Setting aside the fact that Amazon is itself a “tax paying retailer,” in a free market no company has any power to “harm” cities and states or cause “many jobs” to be “lost.” Only paying customers have that power. President Trump’s view of the impact of Amazon on retail markets, like his views on imports and foreign trade, demonstrates a profound lack of understanding about how markets work and what is the driving force behind the acquisition of market share. He ignores the centrality of sovereign consumer choice in markets and the ultimate purpose of production in a free market.

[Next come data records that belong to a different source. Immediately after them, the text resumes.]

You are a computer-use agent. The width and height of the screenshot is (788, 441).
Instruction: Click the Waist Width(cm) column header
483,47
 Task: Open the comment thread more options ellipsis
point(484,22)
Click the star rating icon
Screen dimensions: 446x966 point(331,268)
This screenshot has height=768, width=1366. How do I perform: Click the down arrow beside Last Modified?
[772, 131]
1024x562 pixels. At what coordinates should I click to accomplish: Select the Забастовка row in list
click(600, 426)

If the presence of Amazon offering products to consumers in the marketplace is causing the loss of customers and business for brick and mortar retailers like Macy’s or Best Buy or now, with the purchase of Whole Foods, possibly numerous grocery store chains, it is the result of one thing – consumers accepting those offers. And they are doing so because they feel that what Amazon is offering them makes them better off than the offers presented to them by Amazon’s competitors.

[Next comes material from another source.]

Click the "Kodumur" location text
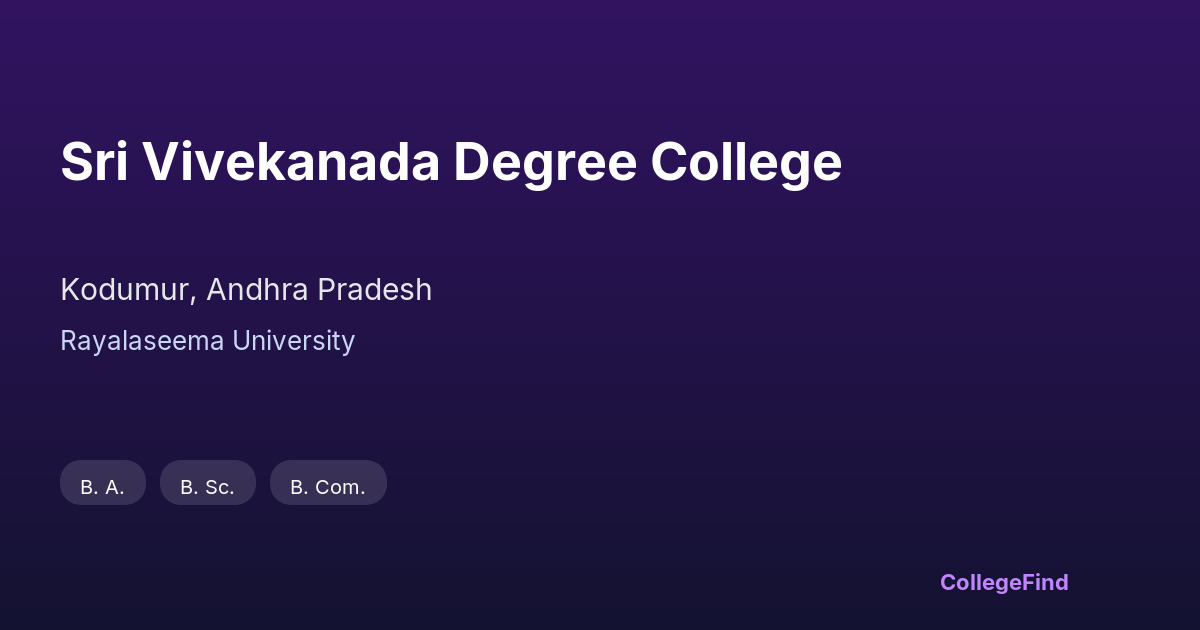 point(128,290)
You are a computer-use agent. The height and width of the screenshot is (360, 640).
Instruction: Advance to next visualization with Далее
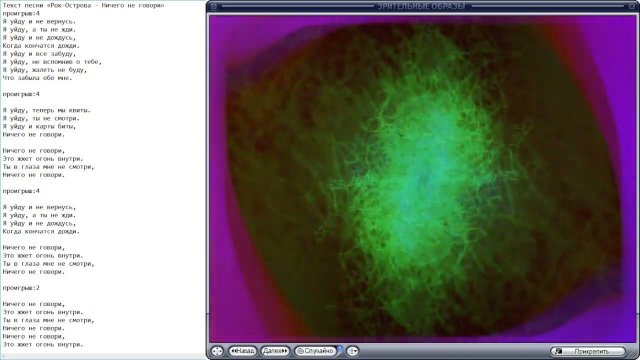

The power to satisfy customers to a greater degree than its competitors is the only power that Amazon can exercise in the market. But ultimately, it’s the customers’ choice. If consumers prefer to pay higher prices or shop for their products in less convenient ways to keep their local retail store in business and the people in their communities working for those stores employed in those occupations, they are free to do so. There is nothing Amazon can do to stop them.

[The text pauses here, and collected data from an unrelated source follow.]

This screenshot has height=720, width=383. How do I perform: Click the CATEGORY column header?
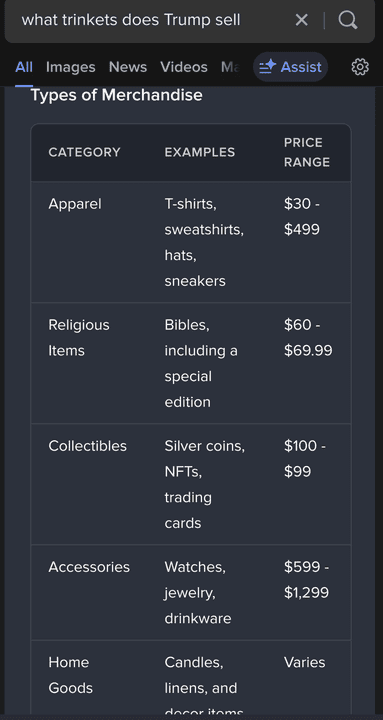click(84, 152)
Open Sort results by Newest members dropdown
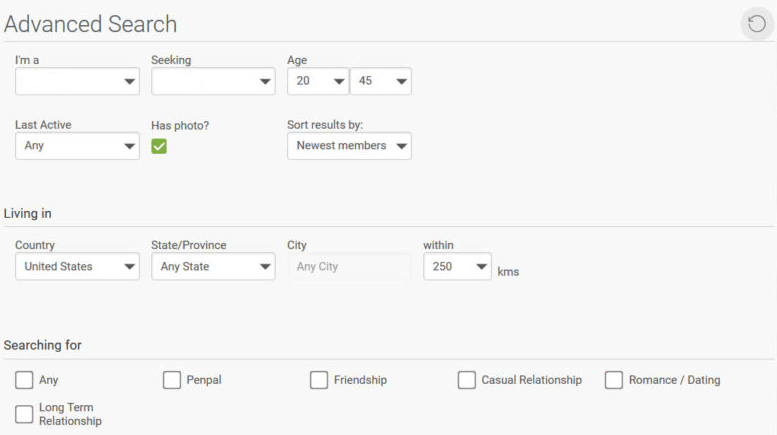777x435 pixels. tap(349, 146)
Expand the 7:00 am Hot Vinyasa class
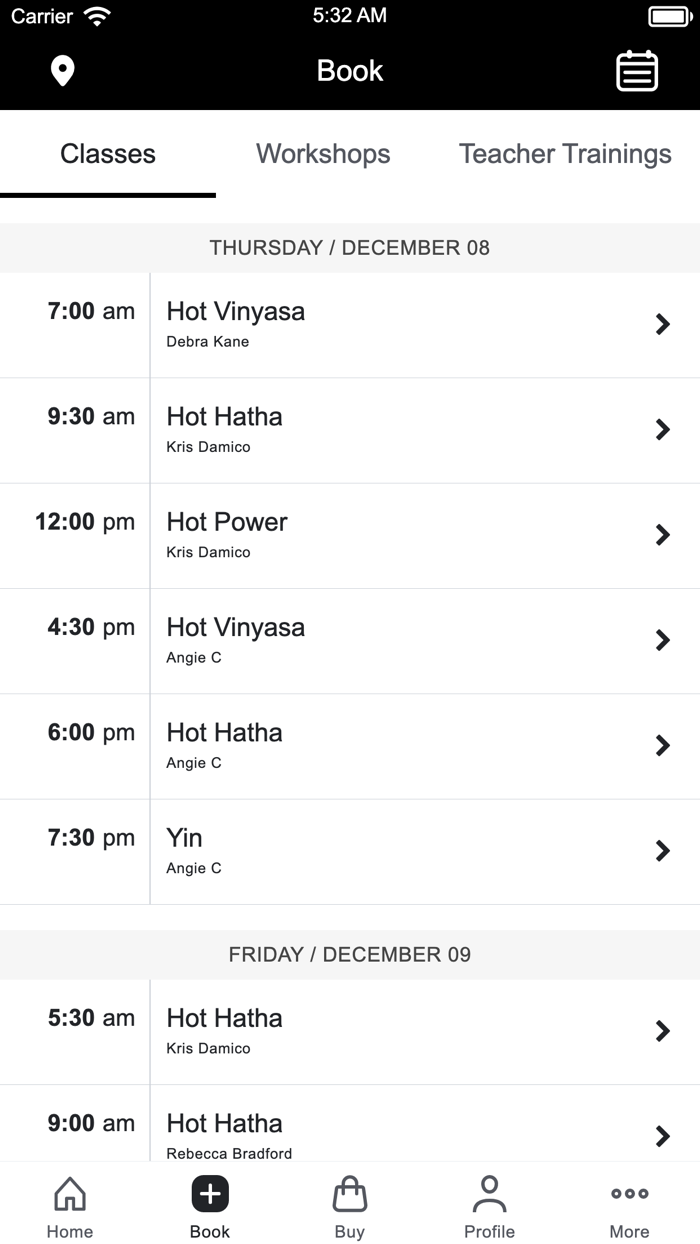This screenshot has height=1244, width=700. [350, 324]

In a free market, without cronyism and protectionist laws, the only way Amazon, or any other business, can gain market share is to offer consumers a product or a deal that they prefer more than their alternatives. In fact, that’s what market share is: the percentage of customers that choose a particular business relative to other businesses that they have available to them.

In tweeting what he did, the president is, in fact, complaining that Amazon is too good at serving its customers and that those customers, in choosing to make their purchases through Amazon rather than the local Best Buy or Macy’s department store, somehow needs to be punished. Any penalties that might be placed on Amazon to force them to behave differently, possibly through antitrust action, as some have suggested, are in reality an attack on the free choices made by Amazon’s customers.

But one might ask, what about the possibility that Amazon gains so much market share that it becomes a monopoly and, in true monopolistic fashion, raises its prices and starts treating those same consumers poorly. This is the classic myth of predatory pricing. It is a myth because, while people generally believe that it can and does happen, there is not a single case in business or antitrust history (including the Rockefeller Trust) where this has actually occurred.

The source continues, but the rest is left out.